(PROVIDED MATERIAL begins)
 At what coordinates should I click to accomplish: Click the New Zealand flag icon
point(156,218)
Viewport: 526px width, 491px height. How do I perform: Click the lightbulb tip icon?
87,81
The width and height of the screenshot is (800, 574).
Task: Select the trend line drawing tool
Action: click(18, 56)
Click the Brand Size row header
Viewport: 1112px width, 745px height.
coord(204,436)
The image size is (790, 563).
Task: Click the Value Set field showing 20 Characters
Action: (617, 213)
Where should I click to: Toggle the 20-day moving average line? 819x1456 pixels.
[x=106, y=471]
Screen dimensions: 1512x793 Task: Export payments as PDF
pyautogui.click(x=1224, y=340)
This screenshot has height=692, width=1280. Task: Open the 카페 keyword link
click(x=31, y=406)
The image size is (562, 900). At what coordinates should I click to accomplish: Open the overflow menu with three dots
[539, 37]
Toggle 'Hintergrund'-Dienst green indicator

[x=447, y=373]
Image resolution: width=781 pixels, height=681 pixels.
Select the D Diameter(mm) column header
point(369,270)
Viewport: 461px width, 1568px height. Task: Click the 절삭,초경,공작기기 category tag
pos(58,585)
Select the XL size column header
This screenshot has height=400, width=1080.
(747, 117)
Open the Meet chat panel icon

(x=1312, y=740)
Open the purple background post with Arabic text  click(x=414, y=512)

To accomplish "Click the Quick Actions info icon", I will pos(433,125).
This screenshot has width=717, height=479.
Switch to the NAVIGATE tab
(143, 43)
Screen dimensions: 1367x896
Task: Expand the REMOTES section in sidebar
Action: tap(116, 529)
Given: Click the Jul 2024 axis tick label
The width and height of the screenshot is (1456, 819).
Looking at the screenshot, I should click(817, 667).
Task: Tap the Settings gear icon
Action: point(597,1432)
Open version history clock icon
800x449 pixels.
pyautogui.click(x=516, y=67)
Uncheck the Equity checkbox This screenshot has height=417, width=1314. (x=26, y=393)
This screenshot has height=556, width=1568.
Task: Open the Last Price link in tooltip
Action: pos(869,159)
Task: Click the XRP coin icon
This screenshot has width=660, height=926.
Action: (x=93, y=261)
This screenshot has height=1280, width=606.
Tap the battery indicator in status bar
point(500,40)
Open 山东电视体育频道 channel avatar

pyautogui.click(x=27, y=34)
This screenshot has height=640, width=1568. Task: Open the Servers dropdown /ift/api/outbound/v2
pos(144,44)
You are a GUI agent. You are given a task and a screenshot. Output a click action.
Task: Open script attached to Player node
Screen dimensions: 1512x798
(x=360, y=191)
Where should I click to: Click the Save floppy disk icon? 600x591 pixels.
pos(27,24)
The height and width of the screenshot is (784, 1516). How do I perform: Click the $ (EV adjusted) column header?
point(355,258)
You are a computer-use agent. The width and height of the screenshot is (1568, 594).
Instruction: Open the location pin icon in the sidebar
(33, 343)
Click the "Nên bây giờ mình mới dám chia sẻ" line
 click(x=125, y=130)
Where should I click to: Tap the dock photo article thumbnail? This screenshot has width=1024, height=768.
(PROVIDED MATERIAL ends)
Begin with the line that has "Switch to the NAVIGATE tab" in the listing above and end after the line that has "Given: Click the Jul 2024 axis tick label"; output those lines exactly.

Switch to the NAVIGATE tab
(143, 43)
Screen dimensions: 1367x896
Task: Expand the REMOTES section in sidebar
Action: tap(116, 529)
Given: Click the Jul 2024 axis tick label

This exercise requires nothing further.